By Margaret Hickey
In its magazine section at the weekend, The Sunday Independent published an article entitled ‘A letter to the first woman to have a legal abortion in Ireland’. The writer was novelist, Mary O’Donnell. The letter [1] acknowledges how difficult it can be to decide to have a termination but nonetheless presents abortion as profoundly liberating and a great leap forward for Irish women. The word ‘baby’ doesn’t appear once in the article. Instead, abortion is described as “the procedure of ending the cellular metabolism of one’s own species”.
Mary O Donnell speaks of the woman making her difficult decision, ‘with full consenting knowledge’. But is it “full consenting knowledge” when the Government resisted amendments to their legislation that would ensure a woman is offered the chance to see an ultrasound image of her baby? With full knowledge of what an abortion involves, she might change her mind, protecting her from the possibility of later regret.
Active counselling during the three-day waiting period prior to an abortion would also be a step towards ensuring women could reflect with full knowledge on their choice and explore other options. The Tanaiste, Simon Coveney, needed such assurances to support the legislation. Yet he, like so many others, voted against each and every amendment to the Government’s abortion bill. Health Minister Simon Harris’s Special Adviser on the implementation of the legislation, Dr Peter Boylan, does not even want the three day wait and has spoken publicly against it without being rebuked by Coveney or anyone else.
Mary O Donnell use of the now familiar mitigating, masking language of pro-choice advocates is clumsily contorted. In her words, abortion ‘ ends the cellular metabolism of one’s own species’. But the raw reality of what she is talking about quite literally penetrates in phrases like ‘ the pinprick heartbeat’.
Moral ambiguity is everywhere in her letter. She writes that abortion leaves the soul, ‘whole, pure and intact’, ‘as if the situation had never arisen’. No more than an exercise of morally legitimate, and now legally sanctioned, bodily autonomy. One that frees a woman to pick up again the threads of her life, whether that be a career or a holiday or downing ‘ ten shots in some bar’. But the language of emotional honesty keeps intruding. Abortion is a decision ‘to end the life of our own species’, even if she very strangely describes this as “ending the cellular metabolism of our one’s own species”. (When else do we describe the death of our own in this way?)
She urges the woman to ‘put the experience to rest (it will never disappear) the best you can’, to embrace the budding life of a new Springtime, ‘the first cold-tolerating snowdrops and crocuses.’ Emotional honesty is never so poignant as when it is unintended.

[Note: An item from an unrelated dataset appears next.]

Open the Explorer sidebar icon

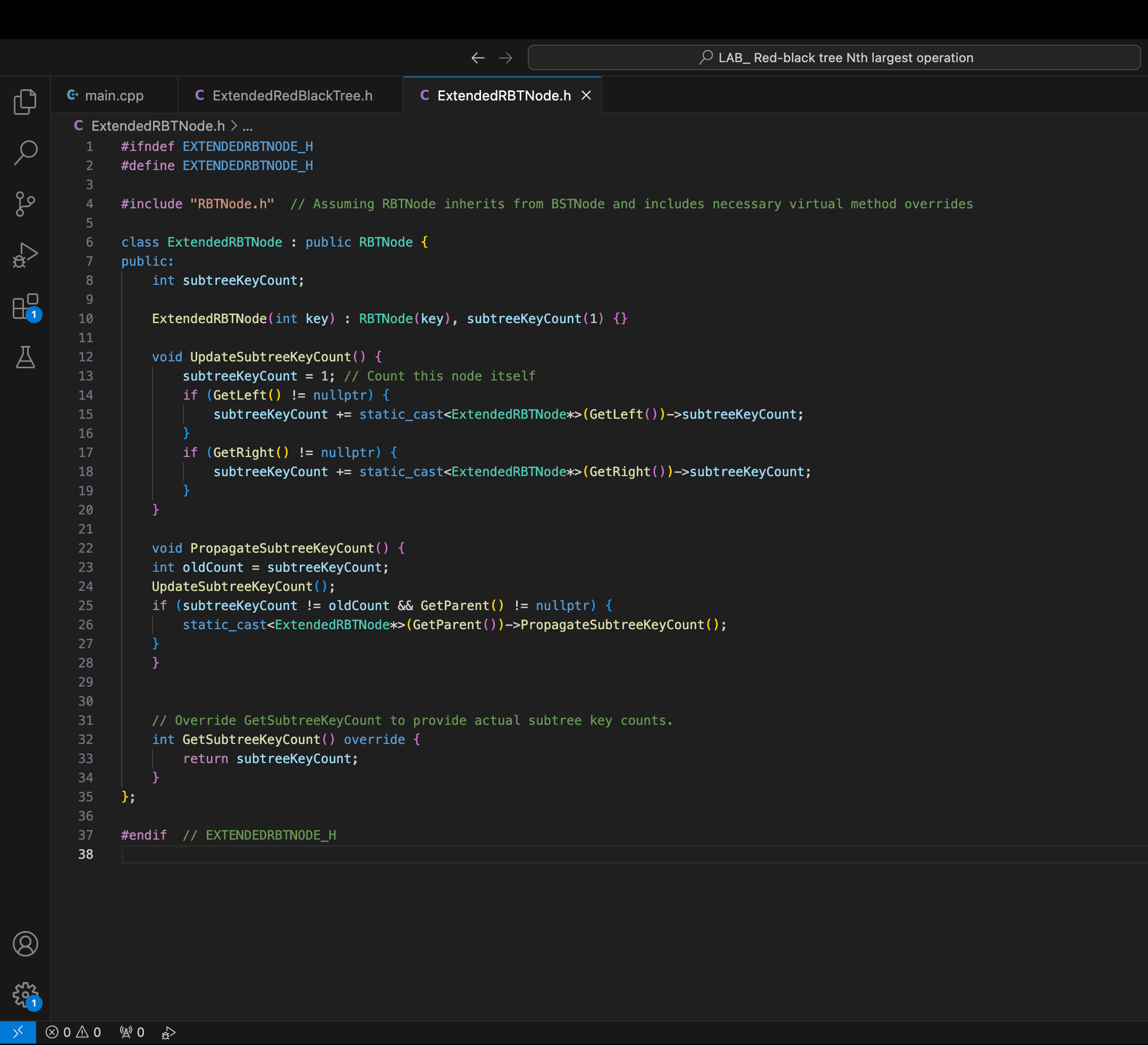[25, 101]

Turning abruptly aside from the apposite imagery of newly emerging life, she wheels around again to the language of denial, referring to women who bore large families in the past, as Russian babushka dolls, mechanical wombs, producing seemingly endless small replicas of themselves. Figurines, not babies. She is talking about the families of our grandparents and parents. They are or were human beings, real people through whom we exist, often greatly loved and hugely influential in our lives. Her dismissive and diminishing language is sadly of a part with the terminology of the Choice movement that reduces unwanted, unborn human life to terms like ‘pregnancy tissue’ or, in O Donnell’s article, a ‘bundle of blood cells’.

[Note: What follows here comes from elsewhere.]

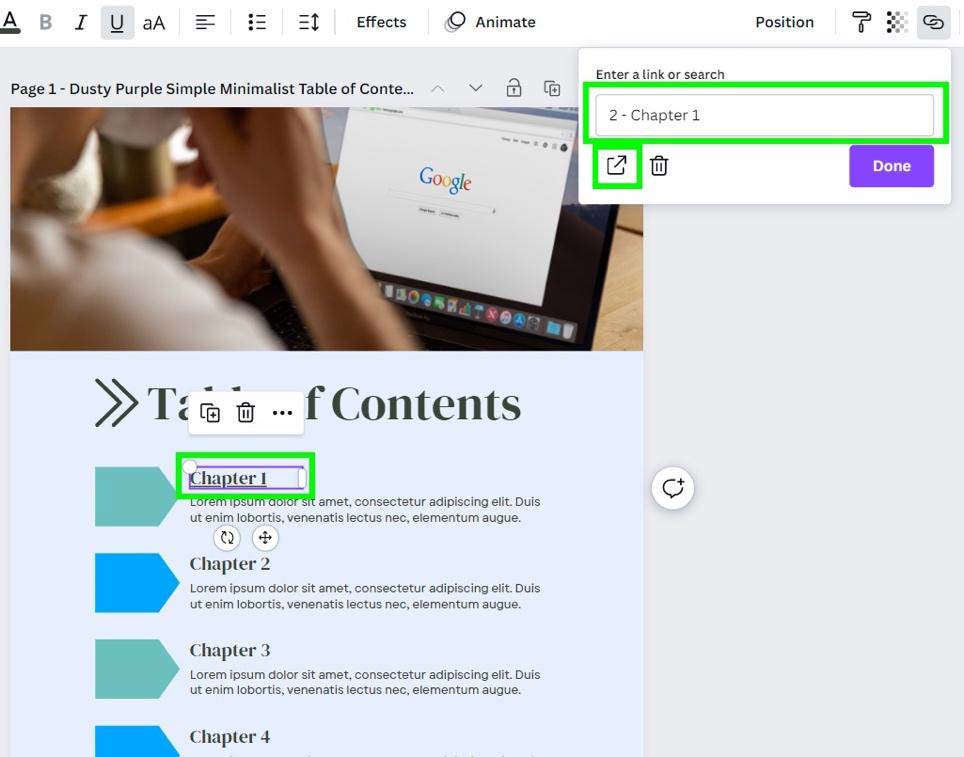Toggle bold formatting
Image resolution: width=964 pixels, height=757 pixels.
tap(45, 22)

The era of ‘doll women’ is over she tells us. But not the era of the ‘doll baby’. We have entered an era that is willing to discard unborn babies as readily as unwanted dolls. The logic of choice is terrifying. Already, we see Choice campaigners in Ireland making the case for extending the grounds for abortion. In the US where the abortion regime is already very liberal we have seen legislation to allow abortion to birth in New York in recent weeks and similar proposals in Virginia. The implications of elevating choice to over human life itself are immense and awful.